Investigating the potential role of Glycine max CASP-like protein 9 in plant defense requires a multi-level experimental approach:
Defense Role Investigation Methodology:
| Experimental Approach | Specific Methods | Expected Outcomes |
|---|---|---|
| Gene expression analysis | RT-qPCR, RNA-seq following pathogen challenge | Differential expression patterns |
| Protein localization | Immunohistochemistry, GFP fusion studies | Subcellular relocalization during infection |
| Loss-of-function studies | CRISPR knockout, RNAi silencing | Altered susceptibility phenotypes |
| Gain-of-function studies | Overexpression in model plants | Enhanced resistance profiles |
| Biochemical targets | Proteomics of infected vs. healthy tissue | Identification of in vivo substrates |
Mechanistic Investigation Framework:
Pathogen challenge assays with various biotic stressors
Temporal analysis of protein activation following infection
Identification of potential pathogen targets or plant signaling substrates
Reconstitution of defense pathways in heterologous systems
Structure-guided protein engineering of Glycine max CASP-like protein 9 requires an integrated design approach that combines computational modeling with iterative experimental validation:
Engineering Strategy Framework:
| Design Approach | Methodology | Success Metrics |
|---|---|---|
| Rational design | Site-directed mutagenesis of catalytic residues | kcat/KM improvement |
| Semi-rational approach | Saturation mutagenesis of binding pocket | Substrate specificity shifts |
| Directed evolution | Error-prone PCR with activity screening | Stability in non-native conditions |
| Domain swapping | Hybrid constructs with related proteases | Novel substrate recognition |
Implementation Workflow:
Initial structural analysis to identify target sites for modification
Computational prediction of mutation effects on activity
High-throughput screening system development
Iterative cycles of mutation and selection
This approach aligns with protein design methodologies described for protein-binding proteins , which "start with a broad exploration of the vast space of possible binding modes... and then intensifies the search in the vicinity of the most promising" candidates . The engineering strategy should incorporate feedback from each round of mutations to refine the model for subsequent designs, similar to how "experimental data on nearly half a million computational designs and hundreds of thousands of point mutants provide detailed feedback" in protein-binding design.

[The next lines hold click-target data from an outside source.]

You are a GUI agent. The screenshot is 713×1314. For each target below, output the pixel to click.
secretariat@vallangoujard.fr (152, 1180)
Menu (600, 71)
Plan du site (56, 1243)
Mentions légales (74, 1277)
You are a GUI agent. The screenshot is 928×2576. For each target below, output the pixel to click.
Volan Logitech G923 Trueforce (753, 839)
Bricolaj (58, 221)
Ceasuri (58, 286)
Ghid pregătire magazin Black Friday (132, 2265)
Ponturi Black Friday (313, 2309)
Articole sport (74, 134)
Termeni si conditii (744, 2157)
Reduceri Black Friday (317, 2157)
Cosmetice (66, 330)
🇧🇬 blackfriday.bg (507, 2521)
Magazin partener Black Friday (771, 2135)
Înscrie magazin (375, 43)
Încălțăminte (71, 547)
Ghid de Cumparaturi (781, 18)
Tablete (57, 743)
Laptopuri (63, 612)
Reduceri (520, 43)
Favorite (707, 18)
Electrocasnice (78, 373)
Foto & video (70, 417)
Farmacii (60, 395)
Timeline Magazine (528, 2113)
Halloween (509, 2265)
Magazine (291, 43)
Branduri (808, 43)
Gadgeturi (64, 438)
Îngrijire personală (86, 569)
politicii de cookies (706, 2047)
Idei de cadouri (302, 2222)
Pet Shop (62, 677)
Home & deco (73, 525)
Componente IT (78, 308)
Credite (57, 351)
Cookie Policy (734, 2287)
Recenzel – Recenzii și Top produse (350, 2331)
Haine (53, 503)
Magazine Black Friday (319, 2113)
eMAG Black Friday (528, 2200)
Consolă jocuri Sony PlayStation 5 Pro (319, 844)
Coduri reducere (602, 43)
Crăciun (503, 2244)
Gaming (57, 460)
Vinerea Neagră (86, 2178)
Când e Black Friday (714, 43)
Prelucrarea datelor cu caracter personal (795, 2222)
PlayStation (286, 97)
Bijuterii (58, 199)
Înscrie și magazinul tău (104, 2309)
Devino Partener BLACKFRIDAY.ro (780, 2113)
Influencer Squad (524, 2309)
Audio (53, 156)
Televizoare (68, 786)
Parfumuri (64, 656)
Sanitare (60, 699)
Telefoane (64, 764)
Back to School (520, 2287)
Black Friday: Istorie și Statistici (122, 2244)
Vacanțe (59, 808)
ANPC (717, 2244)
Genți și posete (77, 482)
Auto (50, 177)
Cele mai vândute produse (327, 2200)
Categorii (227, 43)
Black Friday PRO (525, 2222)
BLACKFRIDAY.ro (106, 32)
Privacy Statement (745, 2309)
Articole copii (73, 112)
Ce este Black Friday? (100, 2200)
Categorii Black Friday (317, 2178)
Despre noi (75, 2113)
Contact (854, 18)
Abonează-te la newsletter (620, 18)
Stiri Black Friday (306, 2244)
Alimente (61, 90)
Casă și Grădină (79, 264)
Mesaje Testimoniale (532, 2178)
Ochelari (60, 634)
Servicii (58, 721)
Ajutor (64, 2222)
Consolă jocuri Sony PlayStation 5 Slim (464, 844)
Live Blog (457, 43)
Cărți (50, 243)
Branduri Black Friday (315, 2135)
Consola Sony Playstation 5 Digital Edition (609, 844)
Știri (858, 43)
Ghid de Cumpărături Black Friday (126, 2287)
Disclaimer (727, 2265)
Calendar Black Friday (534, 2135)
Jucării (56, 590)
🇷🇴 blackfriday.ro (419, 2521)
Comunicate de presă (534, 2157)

The study of Glycine max CASP-like protein 9 will likely be transformed by several emerging technologies in the coming decade:
Emerging Methodological Advances:
| Technology | Current Limitations | Future Potential |
|---|---|---|
| AlphaFold and similar AI tools | Limited accuracy for novel folds | More accurate structure prediction without templates |
| Single-molecule enzymology | Technical challenges with plant proteins | Direct observation of catalytic steps |
| Cryo-EM advances | Resolution limits for smaller proteins | Atomic resolution of protein-substrate complexes |
| In-cell structural biology | Difficulty in plant systems | Native structure determination in planta |
| Multi-omics integration | Data interpretation challenges | Comprehensive understanding of protein networks |
These technological advances will enable more sophisticated investigations similar to the "intensified search" approaches described for protein design and may overcome current limitations in protein structure refinement noted in CASP assessments . Researchers should prepare for these advances by developing appropriate experimental systems and computational frameworks that can leverage new technologies as they emerge.